Sem título, por enquanto

 


Ele suspirou antes de começar a escrever.

Mas apenas começou. Não sabia o que queria com aquilo. Não escrevia há meses. Não sabia se conseguiria de novo.

Deletou tudo o que acabara de escrever. Não parecia ser bom o suficiente.

Estava entalado com todos os projetos inacabados dos últimos... dez anos? Quinze? Já nem sabia mais.

Toda vez que ligava o computador e entrava numa pasta intitulada “idéias”, ainda com o acento no e, sentia o peso de não ter conseguido terminar nada daquelas dezenas de arquivos de texto.

Na estante vazia, apenas a poeira deixada pelos livros que doou para a biblioteca pública da cidade. Deu praticamente todos. Não os queria mais. Vários motivos, vários fatores.

Entre um dia de trabalho e outro, tentava fazer algo mais. Tentava voltar a escrever, desenhar... tentava.

Quis apenas escrever. Nada mais.

Digitou algumas palavras e parou.

Sentiu o cansaço de um domingo massacrante.

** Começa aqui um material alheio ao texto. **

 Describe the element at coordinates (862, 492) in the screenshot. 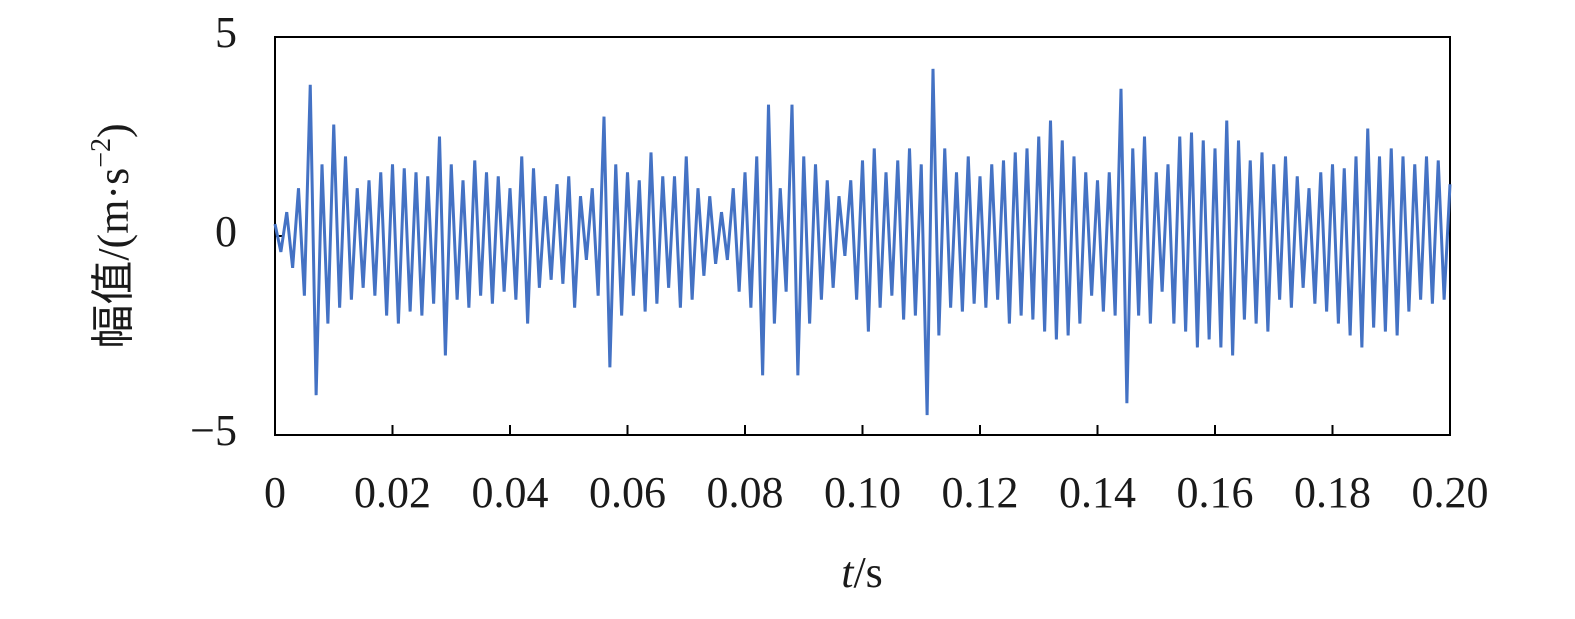

I see `x-tick-label: 0.10` at that location.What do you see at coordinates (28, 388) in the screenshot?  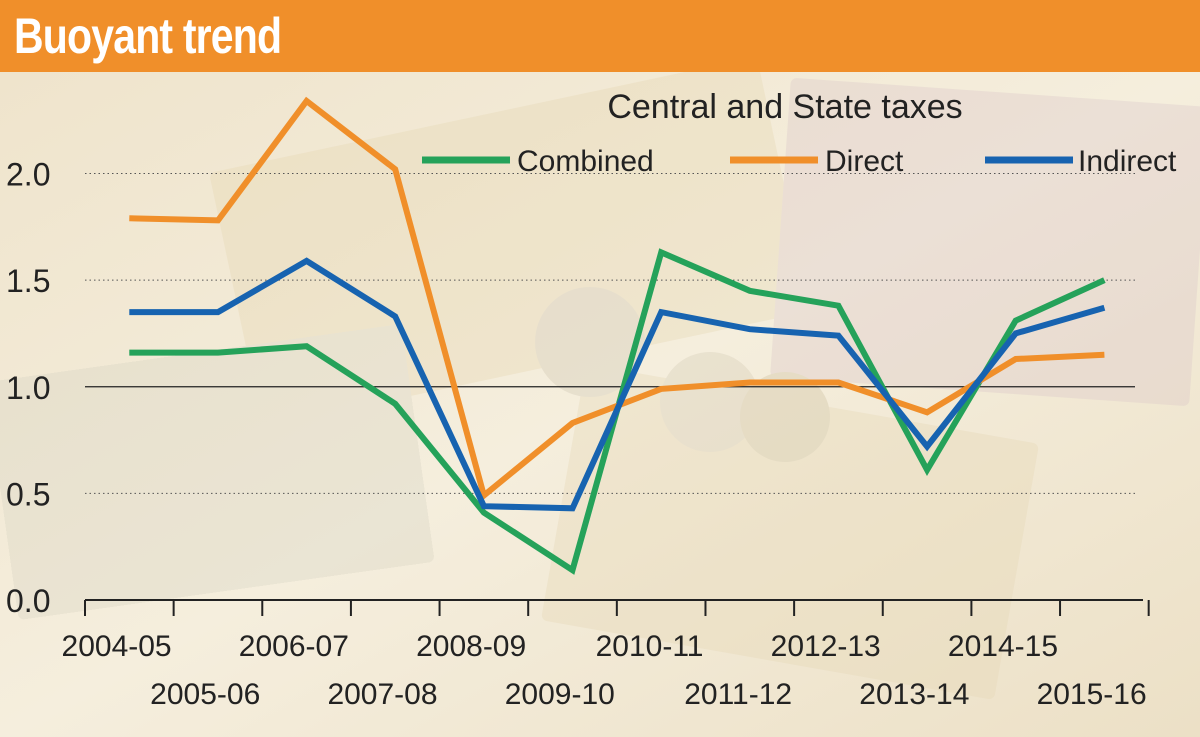 I see `y-tick-label-1.0: 1.0` at bounding box center [28, 388].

Os parentes que vieram visitá-lo para um churrasco não foi o que o deixou cansado na verdade. Até que não se importava com o fato de virem. Se não fizessem as perguntas impertinentes de sempre ficava tudo bem.

Ficou.

Foram embora no final da tarde e ele voltou a ficar sozinho.

Pensou em assistir alguma coisa, mas a sua incapacidade de terminar algo era uma constante em sua vida.

Filmes, livros, álbuns, revistas, pessoas, projetos.

Tudo pela metade.

Tudo na “Minha lista”.

Mas por incrível que pareça sempre teve um sentimento acompanhando a tudo isso que era o de que, apesar de tanto a ser feito, estava feliz com o que já tinha sido feito.

Não estava saindo tudo nos conformes, como planejado, mas tudo bem. As coisas estavam indo.

Levantou-se e foi para a cozinha. Pegou o café que estava na térmica.

Frio.

Colocou três gotas de adoçante e levou o copo ao microondas por 30 segundos.

Tomou o café, mas não sentiu seu corpo se energizar. Quase nunca sentia.

Sentou-se no sofá e tirou o celular do bolso.

Nenhuma mensagem.

Entrou no YouTube e assistiu alguns vídeos inconsistentes. Na TV nada além do comum.

Programas de auditório. “Grandes” reportagens dominicais.

Por um momento passou por sua cabeça ligar para um amigo e convidá-lo para tomar algumas num bar, mas todo o processo de sair de casa o levou a conclusão de que era melhor ficar quieto.

E já era tarde mesmo.

Voltou aos filmes. Vou botar o primeiro que aparecer de sugestão, pensou.

Mas apareceu um bem ruim.

Comédia romântica.

Pôs o segundo. Que já tinha visto. Pelo menos tinha um ator que ele gostava.

Os primeiros minutos até que foram legais.

Os flashbacks incomodavam um pouco.

A “mocinha”, bem gostosa por sinal, fazia a atuação esperada.

Levantou-se e foi beber mais um pouco de café. Passou pela porta do quarto e viu a luz do computador acesa. Lembrou-se de que seu plano para a noite era escrever alguma coisa, qualquer coisa, qualquer merda que fosse. Só para registrar. Recomeçar. Pensou que seria bom para sua sanidade, sabe-se lá.

Viu o traço piscando na tela branca.

1, digitou.

“Se distraiu com as desventuras modernas”, colocou na segunda linha.

Salvou o arquivo.

Desligou o computador.

Foi para a sala. O filme estava na metade. Grande cena de ação. Perseguição de carros frenética.

Logo depois uma cena de sexo.  Depois entrou uma cena em que os dois personagens principais têm uma conversa profunda sobre a vida e todas essas coisas.